_Texto extraído_.
_____

Soy joven y tengo ambiciones para la vida pública... Si tu patriotismo te indica que yo tengo razón, debes apoyarme en esta dolorosa emergencia... Házmelo saber inmediatamente con un simple telegrama que diga all right".

Dicho telegrama fue cursado al día siguiente, en los términos demandados por el remitente de la carta, pues había que firmar la paz para satisfacer "las ambiciones" del señor Cardozo, aunque ello fuera en menoscabo de los intereses nacionales. Pero Cardozo no decía la verdad, que era muy otra: sin la autorización de Jerónimo Zubizarreta había entablado las referidas negociaciones, manifiesto acto de deslealtad que provocó la renuncia del jefe de nuestra delegación, como asimismo la de Higinio Arbo, miembro de esa delegación y ministro plenipotenciario en Buenos Aires. Lo prueba y comprueba la renuncia de Zubizarreta, telegrafiada en clave a nuestra cancillería con fecha 6 de julio, que expresaba lo siguiente:

"El doctor Cardozo presentó verbalmente sin mi intervención y contra mi parecer a delegados neutrales un plan de arreglo del pleito con Bolivia, plan que ese Gobierno conoce y está ahora en tramitación. Sé que dicha fórmula tiene el beneplácito del doctor Báez y la aprobación en lo fundamental de ese Gobierno... No puedo ni quiero servir de obstáculo a soluciones que ese Gobierno y otros delegados juzgan aceptables... La situación que se ha creado me inhabilita para seguir desempeñando la misión en que participo".

Que nuestro canciller Báez, a la sazón en Buenos Aires, no era ajeno a las maquinaciones de Cardozo, queda comprobado por él siguiente telegrama cifrado que cursó al presidente de la República:

"Comunicaciones confidenciales entre delegado Cardozo y el ministro Bozzano, de las cuales tengo amplio conocimiento, me permiten tener la pauta anticipada de la opinión de vuestra excelencia. Basado en ellas es que hice saber a ministro Cantilo que mirábamos con simpatía sus esfuerzos por llevar adelante nuevo plan. Si vuestra excelencia cree que debemos aceptar esas conversaciones, ruégole decírmelo, pues en caso afirmativo asumiré personalmente negociación".

De donde cabe deducir que el presidente Paiva tampoco era extraño a las negociaciones clandestinas, con prescindencia de sus ministros y sin conocimiento de los jefes militares -que en este asunto, sí tenían derecho a voz y voto- o que el señor Bozzano trataba de hacer creer a Cardozo esa complicidad.

El original de la carta de Cardozo a Bozzano obra en mi archivo. En cuanto a los citados telegramas, fueron descifrados por personal especializado de la policía. Los originales deben obrar, a buen seguro, en el repositorio de nuestro ministerio de Relaciones Exteriores.

_____

_Entradas mostradas_.

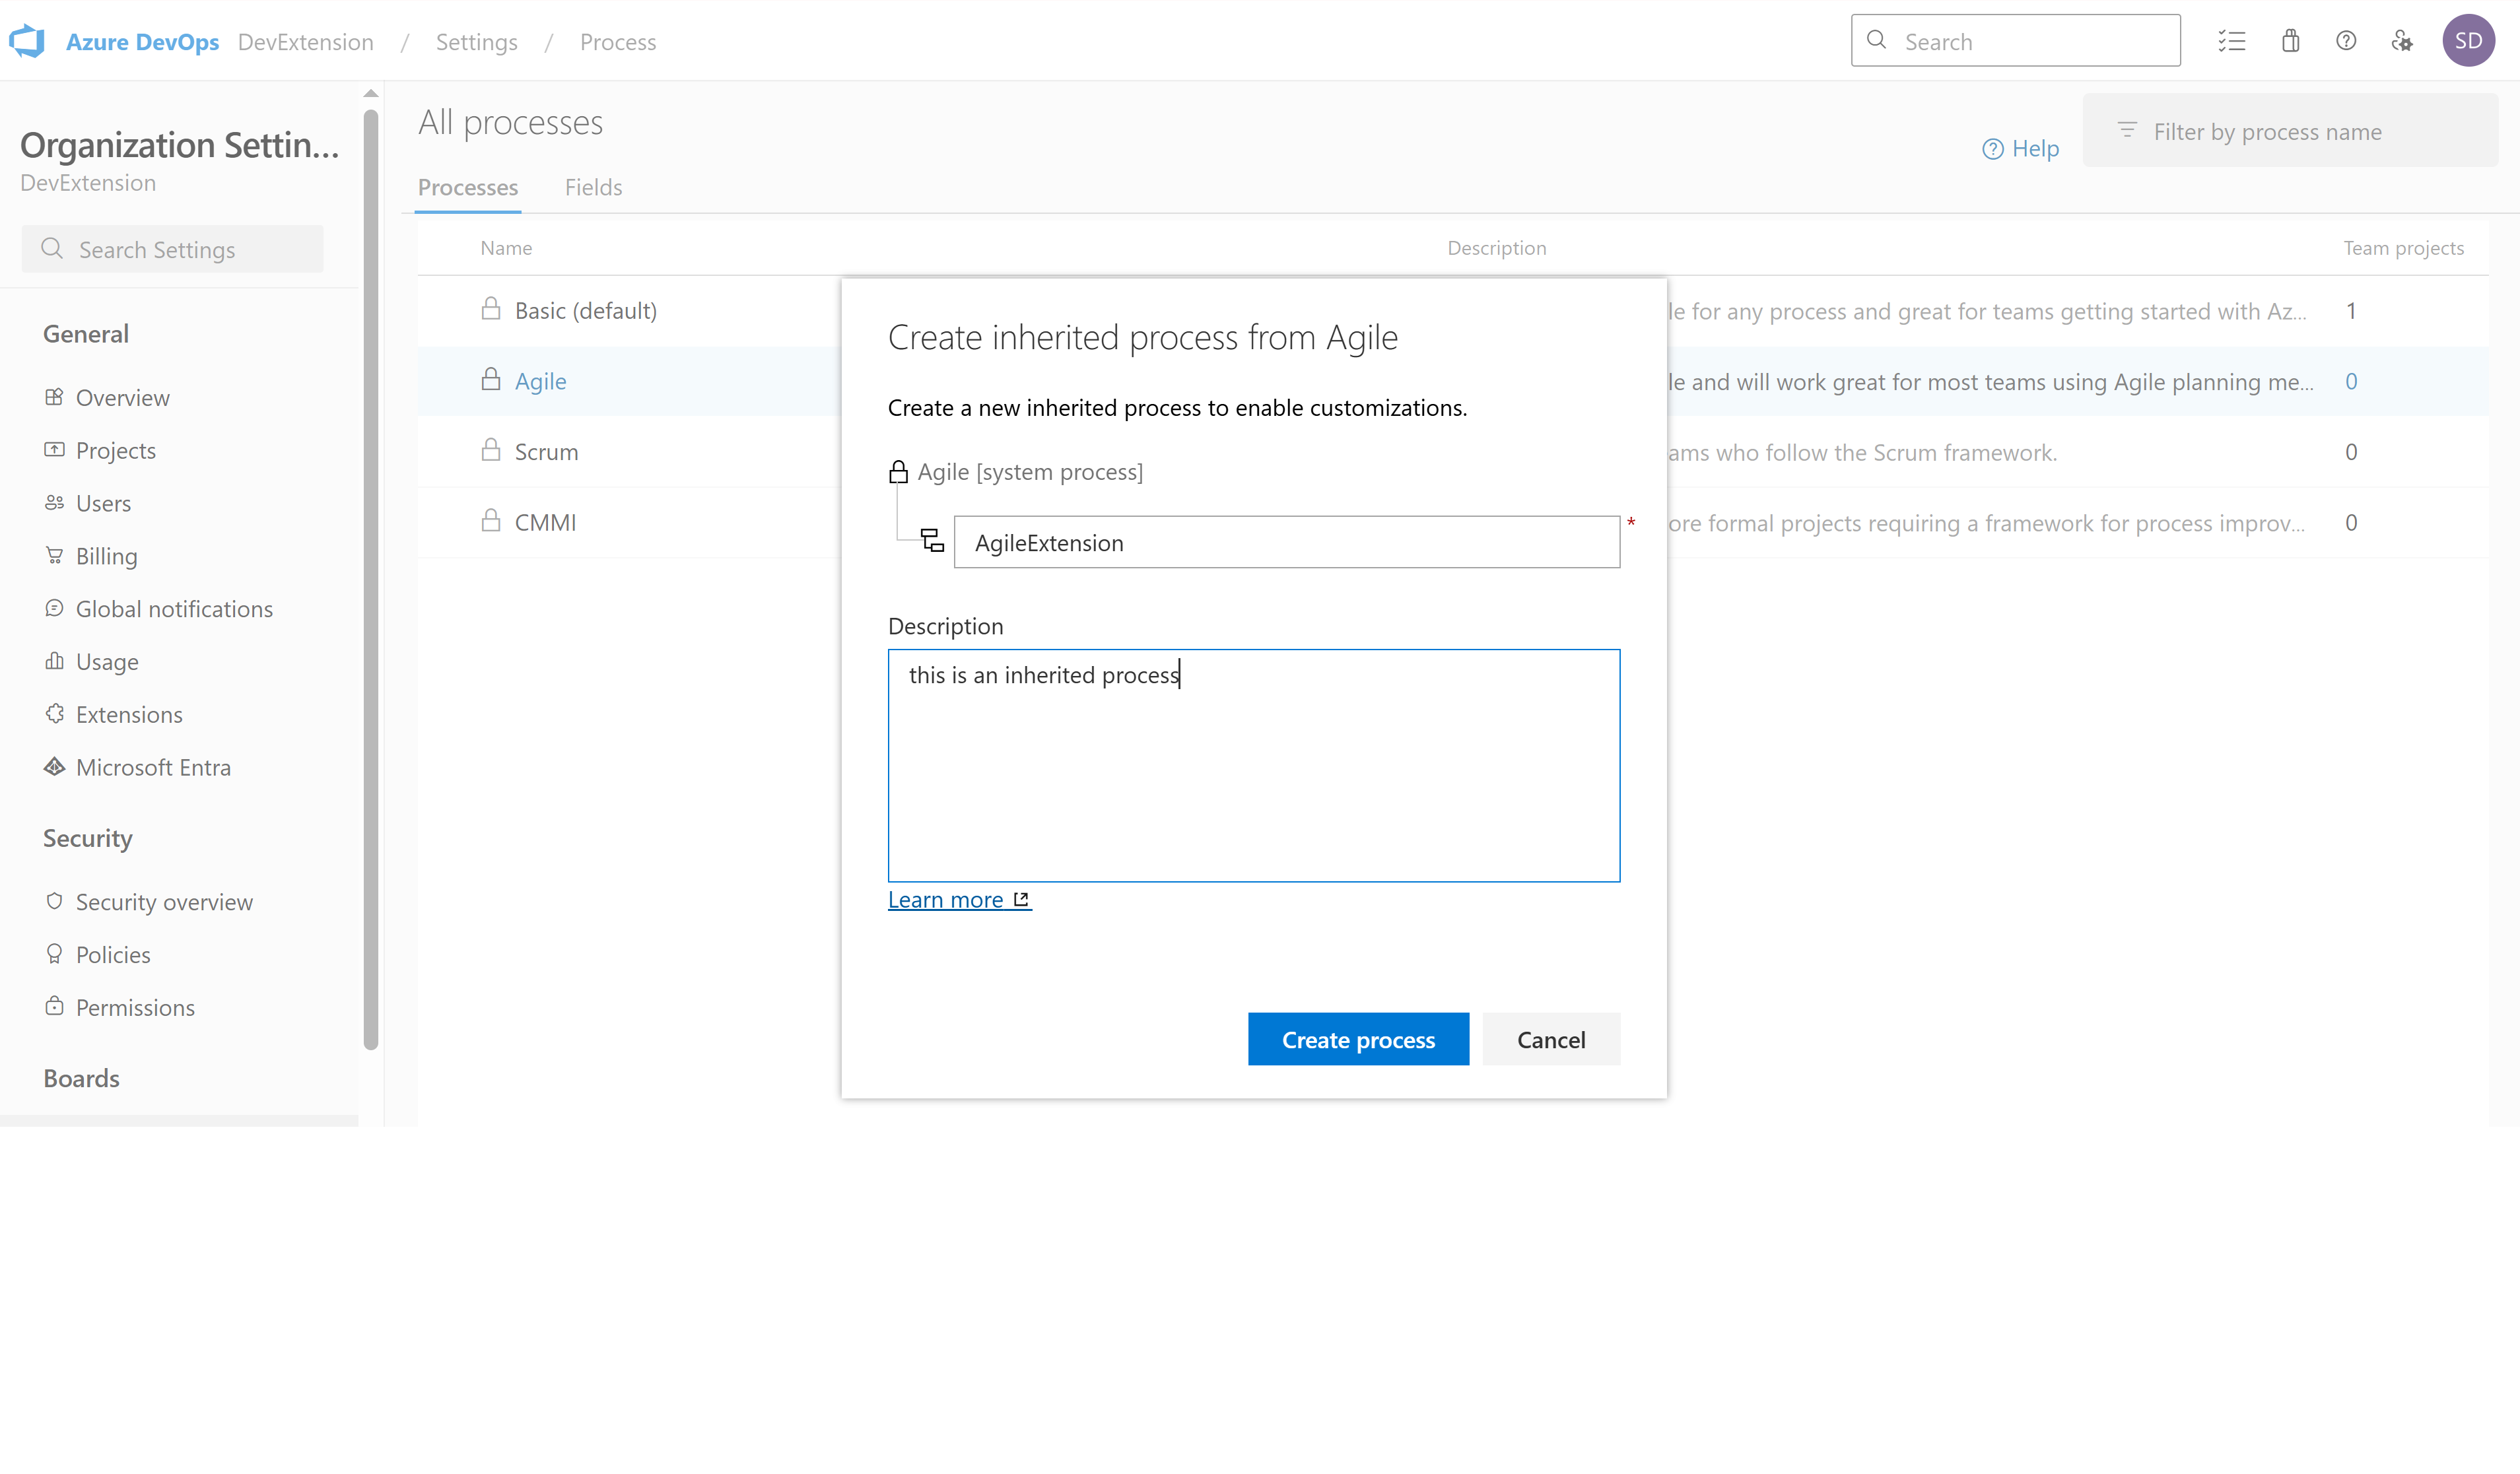Click the Azure DevOps logo icon
2520x1474 pixels.
pos(27,41)
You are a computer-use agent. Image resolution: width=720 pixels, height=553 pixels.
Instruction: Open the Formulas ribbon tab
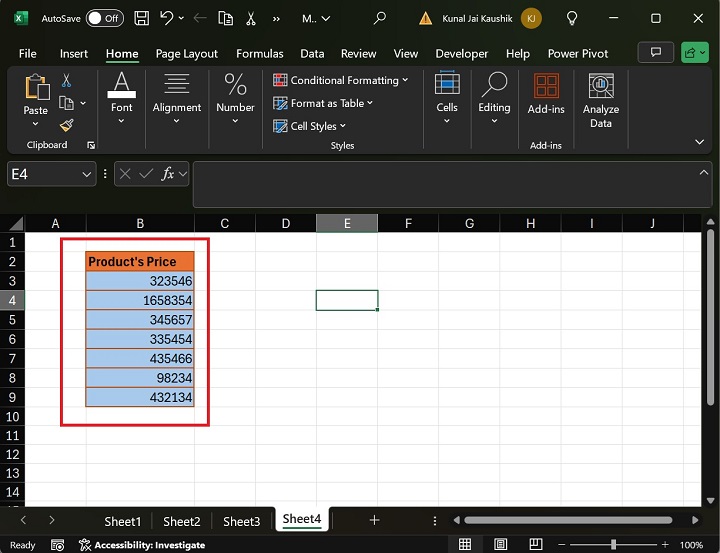tap(260, 54)
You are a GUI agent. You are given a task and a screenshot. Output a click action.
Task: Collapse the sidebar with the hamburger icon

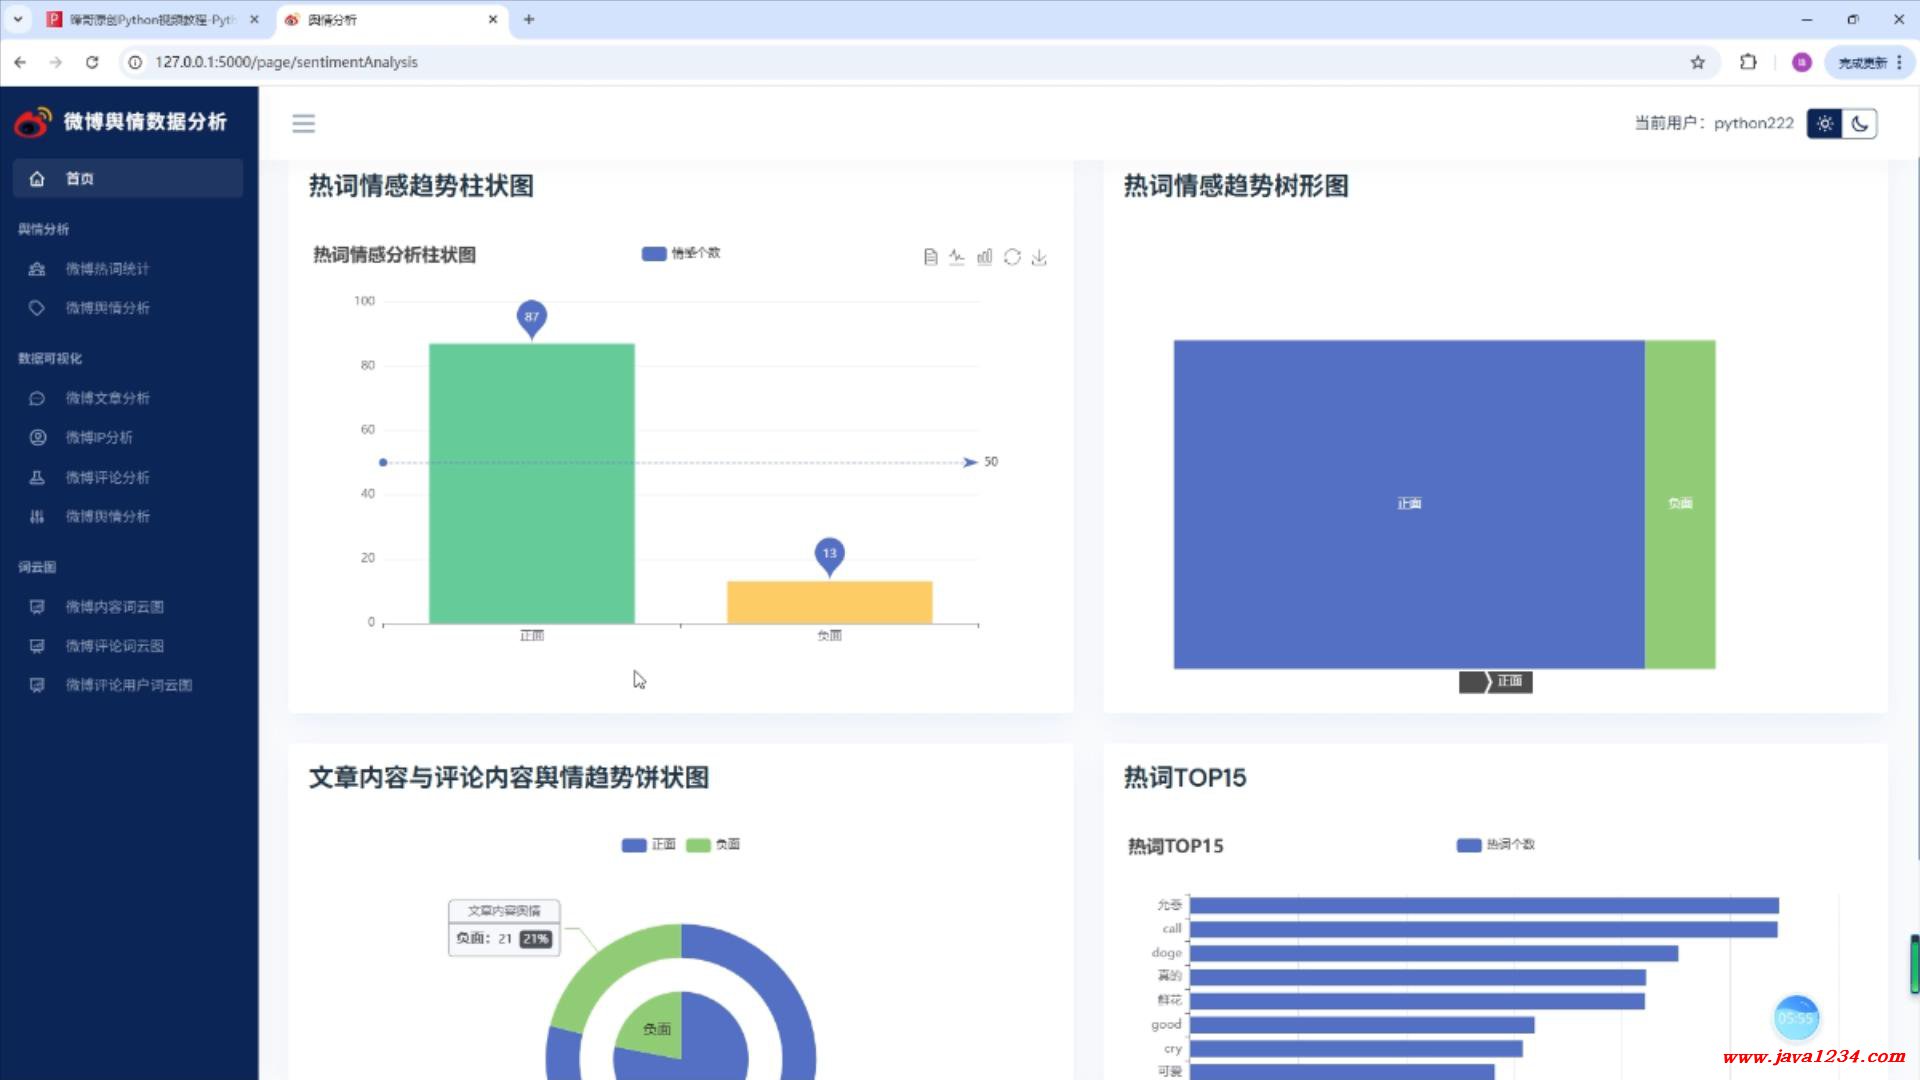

_____

_Tarea breve 1_. Según el texto extraído, ¿en qué fecha se telegrafió a la cancillería la renuncia de Zubizarreta?
_Tarea breve 2_. Reproduce sin cambios el pasaje del texto extraído que arranca en las palabras "De donde cabe" y termina después de "Cardozo esa complicidad.".
_Tarea breve 3_. Indica, por favor, si cada afirmación concuerda con el texto extraído, respondiendo sí o no y citando literalmente las palabras que lo deciden: (a) Higinio Arbo era ministro plenipotenciario en Buenos Aires. (b) El original de la carta de Cardozo a Bozzano se encuentra en el ministerio de Relaciones Exteriores. (c) Los telegramas citados fueron descifrados por personal de la policía.
Las entradas no tienen ningún papel en esto.

_Respuesta final 1_. El 6 de julio.

_Respuesta final 2_.
De donde cabe deducir que el presidente Paiva tampoco era extraño a las negociaciones clandestinas, con prescindencia de sus ministros y sin conocimiento de los jefes militares -que en este asunto, sí tenían derecho a voz y voto- o que el señor Bozzano trataba de hacer creer a Cardozo esa complicidad.

_Respuesta final 3_.
(a) Sí: "ministro plenipotenciario en Buenos Aires".
(b) No: "El original de la carta de Cardozo a Bozzano obra en mi archivo".
(c) Sí: "fueron descifrados por personal especializado de la policía".